EXERCISE INSTRUCTIONS
Please take the lines from the one holding "Support (245, 2316)" through the one holding "PDF-Bestellschein (579, 2224)" in the data below and copy them exactly.

Records from a dataset
┌──

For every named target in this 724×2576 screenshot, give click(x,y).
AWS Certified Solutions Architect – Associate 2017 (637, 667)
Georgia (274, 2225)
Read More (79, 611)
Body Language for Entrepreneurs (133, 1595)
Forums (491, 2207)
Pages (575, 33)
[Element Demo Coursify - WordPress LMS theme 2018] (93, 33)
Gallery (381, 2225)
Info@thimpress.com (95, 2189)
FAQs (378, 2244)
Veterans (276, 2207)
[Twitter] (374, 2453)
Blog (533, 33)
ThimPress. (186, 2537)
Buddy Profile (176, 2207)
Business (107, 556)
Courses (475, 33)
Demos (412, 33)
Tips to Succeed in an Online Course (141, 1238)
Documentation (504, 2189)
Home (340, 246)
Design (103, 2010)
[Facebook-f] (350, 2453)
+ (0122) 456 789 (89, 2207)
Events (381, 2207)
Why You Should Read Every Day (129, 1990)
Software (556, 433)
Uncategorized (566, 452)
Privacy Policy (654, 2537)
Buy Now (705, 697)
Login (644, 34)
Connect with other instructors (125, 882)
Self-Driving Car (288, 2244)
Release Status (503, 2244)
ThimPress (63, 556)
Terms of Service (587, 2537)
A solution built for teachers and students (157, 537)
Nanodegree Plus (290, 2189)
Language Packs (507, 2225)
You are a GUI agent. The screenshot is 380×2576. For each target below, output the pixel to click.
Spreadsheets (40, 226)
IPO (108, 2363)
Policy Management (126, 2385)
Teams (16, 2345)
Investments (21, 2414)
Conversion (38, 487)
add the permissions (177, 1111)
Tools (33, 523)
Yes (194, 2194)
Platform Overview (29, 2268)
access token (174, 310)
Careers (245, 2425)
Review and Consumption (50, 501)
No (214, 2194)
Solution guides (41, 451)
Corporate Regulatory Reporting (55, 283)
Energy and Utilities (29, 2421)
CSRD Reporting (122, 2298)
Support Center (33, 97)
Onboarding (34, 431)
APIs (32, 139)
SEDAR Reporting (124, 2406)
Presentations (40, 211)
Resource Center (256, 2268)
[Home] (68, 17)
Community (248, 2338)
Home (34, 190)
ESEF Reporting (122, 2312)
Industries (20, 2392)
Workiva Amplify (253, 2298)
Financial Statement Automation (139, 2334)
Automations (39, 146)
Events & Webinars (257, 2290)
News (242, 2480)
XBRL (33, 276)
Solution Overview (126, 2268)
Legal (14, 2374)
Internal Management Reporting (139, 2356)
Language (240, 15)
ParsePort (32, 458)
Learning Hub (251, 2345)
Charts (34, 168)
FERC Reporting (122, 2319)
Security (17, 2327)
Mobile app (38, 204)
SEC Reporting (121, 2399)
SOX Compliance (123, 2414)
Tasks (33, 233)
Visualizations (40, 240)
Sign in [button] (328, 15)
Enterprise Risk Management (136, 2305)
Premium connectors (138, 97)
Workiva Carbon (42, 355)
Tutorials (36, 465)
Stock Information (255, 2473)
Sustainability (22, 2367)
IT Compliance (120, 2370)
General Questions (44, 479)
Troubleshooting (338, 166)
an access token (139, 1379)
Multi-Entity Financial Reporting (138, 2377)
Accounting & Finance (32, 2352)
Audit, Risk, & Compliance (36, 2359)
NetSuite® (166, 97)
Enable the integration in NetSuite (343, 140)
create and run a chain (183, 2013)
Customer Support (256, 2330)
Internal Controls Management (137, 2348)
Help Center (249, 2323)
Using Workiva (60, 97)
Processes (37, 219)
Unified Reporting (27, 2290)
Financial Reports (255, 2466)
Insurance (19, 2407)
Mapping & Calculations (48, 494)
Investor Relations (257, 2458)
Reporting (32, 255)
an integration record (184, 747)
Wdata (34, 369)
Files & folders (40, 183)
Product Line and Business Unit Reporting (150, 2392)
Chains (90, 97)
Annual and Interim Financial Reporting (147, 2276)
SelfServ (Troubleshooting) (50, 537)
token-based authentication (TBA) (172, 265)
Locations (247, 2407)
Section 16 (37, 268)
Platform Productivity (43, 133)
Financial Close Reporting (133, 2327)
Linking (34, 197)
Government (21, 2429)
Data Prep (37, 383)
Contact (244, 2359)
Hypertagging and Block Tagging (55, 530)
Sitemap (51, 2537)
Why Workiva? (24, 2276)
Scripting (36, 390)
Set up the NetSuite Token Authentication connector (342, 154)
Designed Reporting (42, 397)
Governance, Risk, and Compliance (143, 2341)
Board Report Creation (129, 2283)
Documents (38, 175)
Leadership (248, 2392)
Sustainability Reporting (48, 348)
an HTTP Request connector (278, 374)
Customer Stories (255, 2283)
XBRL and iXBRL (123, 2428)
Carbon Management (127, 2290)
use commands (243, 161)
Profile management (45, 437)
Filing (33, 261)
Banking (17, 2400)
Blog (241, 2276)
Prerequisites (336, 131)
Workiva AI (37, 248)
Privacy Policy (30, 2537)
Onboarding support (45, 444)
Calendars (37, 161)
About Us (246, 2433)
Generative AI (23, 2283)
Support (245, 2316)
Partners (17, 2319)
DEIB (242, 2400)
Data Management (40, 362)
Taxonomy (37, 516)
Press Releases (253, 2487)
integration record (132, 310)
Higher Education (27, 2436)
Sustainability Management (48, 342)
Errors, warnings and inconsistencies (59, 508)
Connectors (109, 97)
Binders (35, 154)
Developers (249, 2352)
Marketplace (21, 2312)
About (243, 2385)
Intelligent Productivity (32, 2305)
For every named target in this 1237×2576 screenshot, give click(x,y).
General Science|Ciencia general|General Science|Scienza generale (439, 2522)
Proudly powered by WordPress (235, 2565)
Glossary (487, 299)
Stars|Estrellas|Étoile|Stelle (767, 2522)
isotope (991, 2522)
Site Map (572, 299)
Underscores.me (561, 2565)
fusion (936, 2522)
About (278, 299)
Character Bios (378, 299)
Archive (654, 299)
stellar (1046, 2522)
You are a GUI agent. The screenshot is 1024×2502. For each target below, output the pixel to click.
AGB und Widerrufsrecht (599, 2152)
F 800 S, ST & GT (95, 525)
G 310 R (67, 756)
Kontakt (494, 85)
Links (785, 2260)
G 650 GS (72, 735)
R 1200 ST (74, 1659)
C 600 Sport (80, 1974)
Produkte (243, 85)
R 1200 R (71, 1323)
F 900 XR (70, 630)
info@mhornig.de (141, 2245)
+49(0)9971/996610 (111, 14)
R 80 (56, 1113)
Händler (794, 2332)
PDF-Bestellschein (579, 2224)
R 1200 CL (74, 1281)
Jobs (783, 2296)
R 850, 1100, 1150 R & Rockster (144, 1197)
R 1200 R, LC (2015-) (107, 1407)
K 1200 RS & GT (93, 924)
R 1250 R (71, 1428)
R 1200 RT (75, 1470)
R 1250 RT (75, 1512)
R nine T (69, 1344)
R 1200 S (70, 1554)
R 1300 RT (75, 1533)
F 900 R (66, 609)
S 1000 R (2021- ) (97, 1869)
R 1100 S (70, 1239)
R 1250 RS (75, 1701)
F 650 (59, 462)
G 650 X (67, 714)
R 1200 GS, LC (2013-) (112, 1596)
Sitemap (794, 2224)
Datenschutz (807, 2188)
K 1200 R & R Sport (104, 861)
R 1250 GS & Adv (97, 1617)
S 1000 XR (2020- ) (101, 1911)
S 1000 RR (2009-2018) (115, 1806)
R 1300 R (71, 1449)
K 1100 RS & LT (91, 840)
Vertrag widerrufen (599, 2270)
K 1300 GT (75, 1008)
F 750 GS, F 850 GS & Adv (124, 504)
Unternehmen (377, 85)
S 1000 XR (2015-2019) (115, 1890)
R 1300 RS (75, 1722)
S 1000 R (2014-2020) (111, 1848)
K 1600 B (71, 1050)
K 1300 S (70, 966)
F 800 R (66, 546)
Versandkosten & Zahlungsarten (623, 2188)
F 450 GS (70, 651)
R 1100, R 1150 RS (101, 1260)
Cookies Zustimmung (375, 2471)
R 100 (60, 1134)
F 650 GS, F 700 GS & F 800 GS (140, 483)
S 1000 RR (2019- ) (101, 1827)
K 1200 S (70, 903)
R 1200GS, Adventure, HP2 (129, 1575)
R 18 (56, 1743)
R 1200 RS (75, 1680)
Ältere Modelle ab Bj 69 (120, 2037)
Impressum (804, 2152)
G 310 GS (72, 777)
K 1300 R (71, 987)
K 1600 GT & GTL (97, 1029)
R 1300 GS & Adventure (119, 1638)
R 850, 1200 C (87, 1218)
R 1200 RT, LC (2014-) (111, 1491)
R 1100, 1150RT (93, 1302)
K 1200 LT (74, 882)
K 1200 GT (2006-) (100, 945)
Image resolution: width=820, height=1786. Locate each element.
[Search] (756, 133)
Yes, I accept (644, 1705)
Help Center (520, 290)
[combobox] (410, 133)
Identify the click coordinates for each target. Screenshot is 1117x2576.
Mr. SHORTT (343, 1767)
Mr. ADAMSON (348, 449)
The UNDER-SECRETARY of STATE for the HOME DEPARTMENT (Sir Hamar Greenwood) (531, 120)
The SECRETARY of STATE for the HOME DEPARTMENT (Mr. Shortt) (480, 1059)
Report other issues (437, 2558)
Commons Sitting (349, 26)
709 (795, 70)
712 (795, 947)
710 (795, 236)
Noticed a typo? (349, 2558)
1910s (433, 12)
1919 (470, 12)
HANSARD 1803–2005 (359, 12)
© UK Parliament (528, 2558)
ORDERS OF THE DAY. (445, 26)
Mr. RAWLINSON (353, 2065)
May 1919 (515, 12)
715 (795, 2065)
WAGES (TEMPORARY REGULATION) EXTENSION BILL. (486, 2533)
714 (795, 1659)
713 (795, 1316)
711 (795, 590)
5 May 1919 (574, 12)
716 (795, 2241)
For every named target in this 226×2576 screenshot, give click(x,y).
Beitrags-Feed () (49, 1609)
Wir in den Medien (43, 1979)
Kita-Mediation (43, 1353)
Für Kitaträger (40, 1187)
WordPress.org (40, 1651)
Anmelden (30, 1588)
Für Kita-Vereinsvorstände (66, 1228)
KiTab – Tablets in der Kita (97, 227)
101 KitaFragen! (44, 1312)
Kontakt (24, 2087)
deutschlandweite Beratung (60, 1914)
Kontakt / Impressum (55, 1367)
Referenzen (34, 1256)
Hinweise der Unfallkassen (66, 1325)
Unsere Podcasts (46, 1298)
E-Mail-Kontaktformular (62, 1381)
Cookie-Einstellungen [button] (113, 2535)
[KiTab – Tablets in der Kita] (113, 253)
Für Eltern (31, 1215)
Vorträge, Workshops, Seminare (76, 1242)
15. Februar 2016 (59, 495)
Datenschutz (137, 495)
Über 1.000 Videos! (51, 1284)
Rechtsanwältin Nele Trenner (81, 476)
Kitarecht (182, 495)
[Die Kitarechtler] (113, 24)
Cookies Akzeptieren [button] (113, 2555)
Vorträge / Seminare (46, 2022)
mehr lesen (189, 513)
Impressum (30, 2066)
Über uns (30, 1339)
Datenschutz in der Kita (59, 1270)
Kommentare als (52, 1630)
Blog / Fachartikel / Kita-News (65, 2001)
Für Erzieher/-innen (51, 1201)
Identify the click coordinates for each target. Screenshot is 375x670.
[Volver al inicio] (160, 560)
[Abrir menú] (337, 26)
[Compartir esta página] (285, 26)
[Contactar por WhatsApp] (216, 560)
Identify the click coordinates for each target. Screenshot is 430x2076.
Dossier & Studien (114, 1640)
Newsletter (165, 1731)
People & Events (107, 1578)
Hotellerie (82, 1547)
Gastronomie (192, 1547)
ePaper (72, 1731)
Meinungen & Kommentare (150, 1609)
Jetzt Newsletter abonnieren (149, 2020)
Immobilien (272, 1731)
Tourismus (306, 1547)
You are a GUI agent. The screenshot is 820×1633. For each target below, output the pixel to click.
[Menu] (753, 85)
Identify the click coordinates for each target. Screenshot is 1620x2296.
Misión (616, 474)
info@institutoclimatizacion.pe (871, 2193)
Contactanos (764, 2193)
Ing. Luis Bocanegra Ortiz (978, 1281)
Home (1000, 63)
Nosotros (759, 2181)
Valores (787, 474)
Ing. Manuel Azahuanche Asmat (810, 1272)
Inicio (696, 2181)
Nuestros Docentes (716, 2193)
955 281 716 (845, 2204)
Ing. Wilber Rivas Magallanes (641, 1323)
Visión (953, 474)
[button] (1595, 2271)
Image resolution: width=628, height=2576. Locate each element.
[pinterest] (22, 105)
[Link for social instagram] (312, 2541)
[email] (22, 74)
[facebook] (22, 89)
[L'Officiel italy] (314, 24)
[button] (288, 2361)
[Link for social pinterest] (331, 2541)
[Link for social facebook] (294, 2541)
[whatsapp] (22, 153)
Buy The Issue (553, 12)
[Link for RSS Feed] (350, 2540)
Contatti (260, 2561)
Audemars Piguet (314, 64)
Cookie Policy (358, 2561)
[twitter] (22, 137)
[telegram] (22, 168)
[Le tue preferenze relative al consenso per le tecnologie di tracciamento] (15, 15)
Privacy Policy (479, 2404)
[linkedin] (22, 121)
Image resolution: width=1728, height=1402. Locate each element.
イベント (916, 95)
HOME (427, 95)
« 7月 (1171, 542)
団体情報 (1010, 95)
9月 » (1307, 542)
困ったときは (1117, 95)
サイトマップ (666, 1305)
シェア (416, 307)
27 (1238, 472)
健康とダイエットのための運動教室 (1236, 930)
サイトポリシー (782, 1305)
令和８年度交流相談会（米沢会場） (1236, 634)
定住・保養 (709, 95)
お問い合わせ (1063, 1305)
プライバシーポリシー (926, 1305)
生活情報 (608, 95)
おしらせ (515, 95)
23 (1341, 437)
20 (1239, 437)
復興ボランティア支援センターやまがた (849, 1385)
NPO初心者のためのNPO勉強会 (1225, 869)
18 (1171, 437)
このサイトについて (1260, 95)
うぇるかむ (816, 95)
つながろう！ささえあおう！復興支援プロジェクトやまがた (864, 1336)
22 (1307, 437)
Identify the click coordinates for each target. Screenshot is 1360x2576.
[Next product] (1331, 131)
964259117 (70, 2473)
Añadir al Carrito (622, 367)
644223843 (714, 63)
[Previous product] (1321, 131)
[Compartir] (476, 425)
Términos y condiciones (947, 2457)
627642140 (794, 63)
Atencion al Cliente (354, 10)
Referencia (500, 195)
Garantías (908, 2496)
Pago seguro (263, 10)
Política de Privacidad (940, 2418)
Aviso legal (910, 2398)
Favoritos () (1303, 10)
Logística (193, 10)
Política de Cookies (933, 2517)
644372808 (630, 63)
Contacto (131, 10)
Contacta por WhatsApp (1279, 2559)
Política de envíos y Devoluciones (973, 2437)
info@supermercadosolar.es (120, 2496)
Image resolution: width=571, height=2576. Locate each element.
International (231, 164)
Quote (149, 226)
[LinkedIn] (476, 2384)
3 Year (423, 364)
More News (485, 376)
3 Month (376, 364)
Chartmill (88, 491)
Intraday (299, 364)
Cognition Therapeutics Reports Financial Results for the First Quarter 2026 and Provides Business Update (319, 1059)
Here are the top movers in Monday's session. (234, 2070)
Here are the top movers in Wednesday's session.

└──

RESULT OF THIS EXERCISE
Support (245, 2316)
Partners (17, 2319)
DEIB (242, 2400)
Data Management (40, 362)
Taxonomy (37, 516)
Press Releases (253, 2487)
integration record (132, 310)
Higher Education (27, 2436)
Sustainability Management (48, 342)
Errors, warnings and inconsistencies (59, 508)
Connectors (109, 97)
Binders (35, 154)
Developers (249, 2352)
Marketplace (21, 2312)
About (243, 2385)
Intelligent Productivity (32, 2305)
For every named target in this 1237×2576 screenshot, give click(x,y).
General Science|Ciencia general|General Science|Scienza generale (439, 2522)
Proudly powered by WordPress (235, 2565)
Glossary (487, 299)
Stars|Estrellas|Étoile|Stelle (767, 2522)
isotope (991, 2522)
Site Map (572, 299)
Underscores.me (561, 2565)
fusion (936, 2522)
About (278, 299)
Character Bios (378, 299)
Archive (654, 299)
stellar (1046, 2522)
You are a GUI agent. The screenshot is 1024×2502. For each target below, output the pixel to click.
AGB und Widerrufsrecht (599, 2152)
F 800 S, ST & GT (95, 525)
G 310 R (67, 756)
Kontakt (494, 85)
Links (785, 2260)
G 650 GS (72, 735)
R 1200 ST (74, 1659)
C 600 Sport (80, 1974)
Produkte (243, 85)
R 1200 R (71, 1323)
F 900 XR (70, 630)
info@mhornig.de (141, 2245)
+49(0)9971/996610 (111, 14)
R 80 (56, 1113)
Händler (794, 2332)
PDF-Bestellschein (579, 2224)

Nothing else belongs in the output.